• Br J Anaesth · Dec 2013

    Review

    Aged erythrocytes: a fine wine or sour grapes?

    • B Cohen and I Matot.
    • Division of Anesthesiology, Pain and Critical Care, Tel Aviv Medical Centre, Affiliated with Sackler Medical School, Tel Aviv University, Tel Aviv, Israel.
    • Br J Anaesth. 2013 Dec 1;111 Suppl 1:i62-70.

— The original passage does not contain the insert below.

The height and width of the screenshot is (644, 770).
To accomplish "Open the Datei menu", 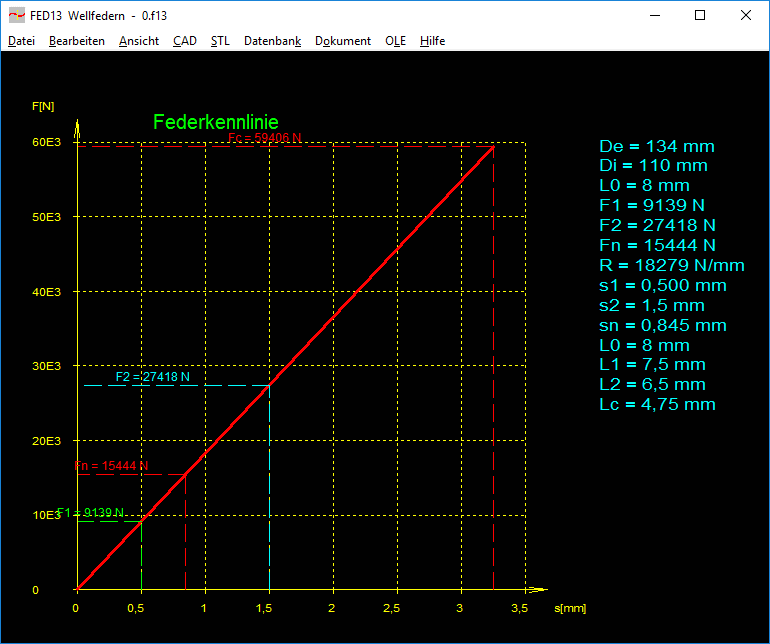I will coord(21,41).
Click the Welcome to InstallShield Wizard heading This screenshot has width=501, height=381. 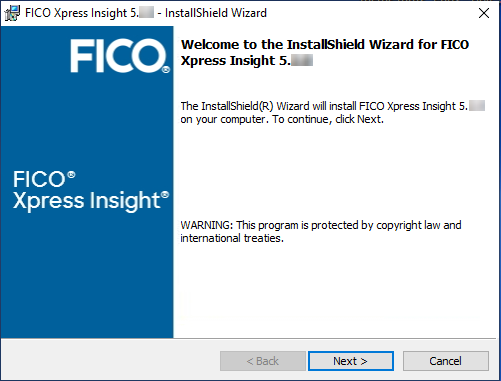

    AbstractBlood transfusion saves many lives but carries significant risk of injury. Currently, red blood cell (RBC) concentrates can be stored up to 42 days. Concerns have recently been raised about the safety and efficacy of transfusing stored RBCs. Refrigerated storage results in a 'storage lesion' that is reflected by metabolic derangements, RBC shape modification, rheological changes, oxidative injury to lipids and proteins, alterations in oxygen affinity and delivery, increased adhesion of RBCs to endothelial cells, and accumulation of bioactive substances in storage media. In animal models, transfusion of aged, but not fresh, RBCs induces organ injury, inflammation, coagulopathy, and impaired oxygen delivery. A number of clinical studies, mostly observational or retrospective and from a single centre, have reported an association between transfusion of older RBCs and increased clinically significant outcomes, such as increased morbidity and mortality in certain patient populations, including trauma, critical care, and cardiac surgery. Others, however, have failed to indicate an influence of RBC age on outcome. The quality of evidence is currently too poor to make recommendations to change current transfusion practice; however, the transfusion community looks forward to the results of randomized trials currently addressing the long-standing question regarding the effects of RBC storage on clinically significant outcomes.